Killer Swarming Drones – Will Nuclear Weapons Be Replaced With Something More Sinister?
Yes, you did read that right.
Weapons technology does evolve. Look back at the Second World War, by the time it concluded, rockets had been invented that were so advanced they eventually led to Neil Armstrong walking on the Moon. At the start of the 20th Century, men were riding into battle on horses. By the end, weapons existed that could destroy entire cities.
So, given the trajectory of weapons tech over the past 100 years, what could the future look like over the course of the next century?
Crispin Blunt feels a nuclear option as it is but with different methods of delivery would provide better bang for buck. Discussing this, he said:
“You can arm yourself with an air delivered capability. There’s a new WE177 bomb – which is a bomb dropped by the aircraft which has gone out of service, but is close enough to being in service so therefore a sensible option to research and develop.
“And then you could put cats and traps on your aircraft carriers, so your aircraft carriers can now carry proper aeroplanes on them including a nuclear payload.
“You could produce another five frigates into the navy and produce a whole host of other naval assets. And in the nuclear deterrence argument you would just move where the doubt is in the enemy’s mind.

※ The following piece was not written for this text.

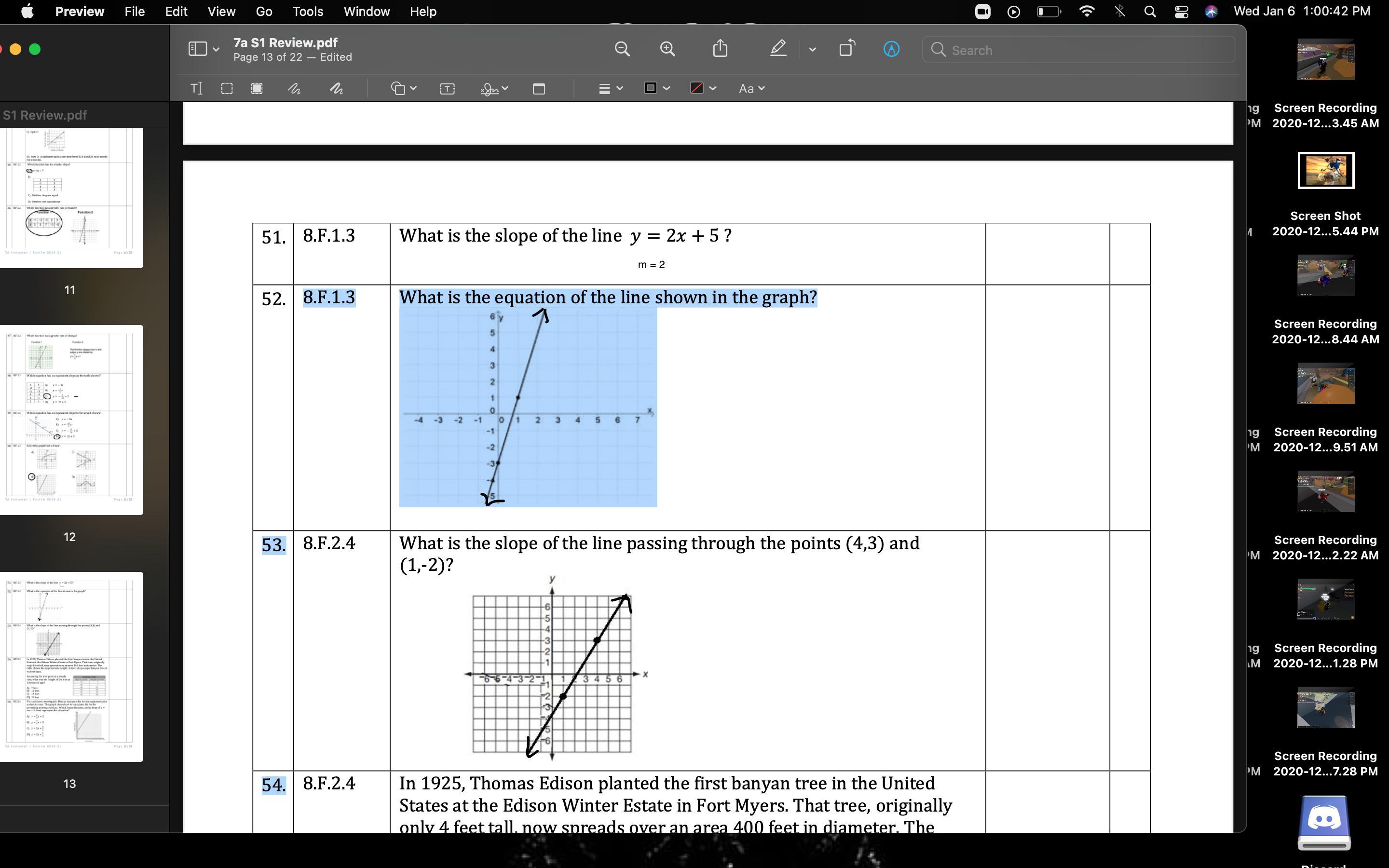1389x868 pixels.
Task: Insert a Text box annotation
Action: (447, 88)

"Because in the end, all of this is about the mind of your opponent … would they?
“If you go for the air option where you park your aircraft on aircraft carriers, on land, at airbases or wherever, you have a distributed threat. In the mind of the enemy the issue they are contending with then is can they shoot them all down. Because if they cannot shoot them all down, then unacceptable damage will be delivered on their country.”
For Sebastian Brixey-Williams, something altogether quite terrifying could be afoot in terms of new weapons emerging on the horizon. He said:
“If your intention is to cause mass terror, mass panic, or to shut down a society in a way that makes it difficult to recover, there probably are alternatives. When Bill Gates talks about bioterrorism, yes certainly a virulent virus that can tear through a population would certainly bring a country to its knees. It can’t be controlled, but then arguably neither can nuclear weapons once fired.
“Cyber weapons have great potential. There’s so much we don’t know about cyber weapons at the moment and the potential of cyber weapons to shut down large civil projects like nuclear power stations or electricity grids … it’s just the icing on the cake. If there were really a large-scale cyber-attack on a country with the intention of bringing it to its knees, I suspect we would see something far, far worse.
“Cyber-attacks, although they may have humanitarian consequences, they do not have the same shock and awe factor as a nuclear weapon does.
“The final thing I would draw attention to is drones and drone swarming.
"This is not a technology that is particularly mature at the moment although it is advancing very quickly in part due to very rapid development cycles, but what we may see in the longer term is larger networks of drones communicating digitally, working cooperatively through AI which may be able to have that same effect of terrorising populations or shutting down societies.
“The advantage of drones is they are cheap, quick and easy to build. And once you have got the software, it’s easily mass producible. So, it’s very scalable as a technology.”
The idea of drone swarming may seem like something from a 1980s movie, but there are already messages coming from important people about their likelihood. Last year, then defence secretary Gavin Williamson discussed the technology, saying that in the future “swarm squadrons” would be deployed by the British military.
But, Mr Brixey-Williams does not believe the introduction of the drone, or even the increased prospect of cyber warfare will be enough to consign the nuclear bomb to the history book. He said:
“I don’t see a situation, obviously, where a state is going to choose to replace nuclear weapons with one of these other types of weapons systems. What’s probably more likely is they will just hold all of them if they can.”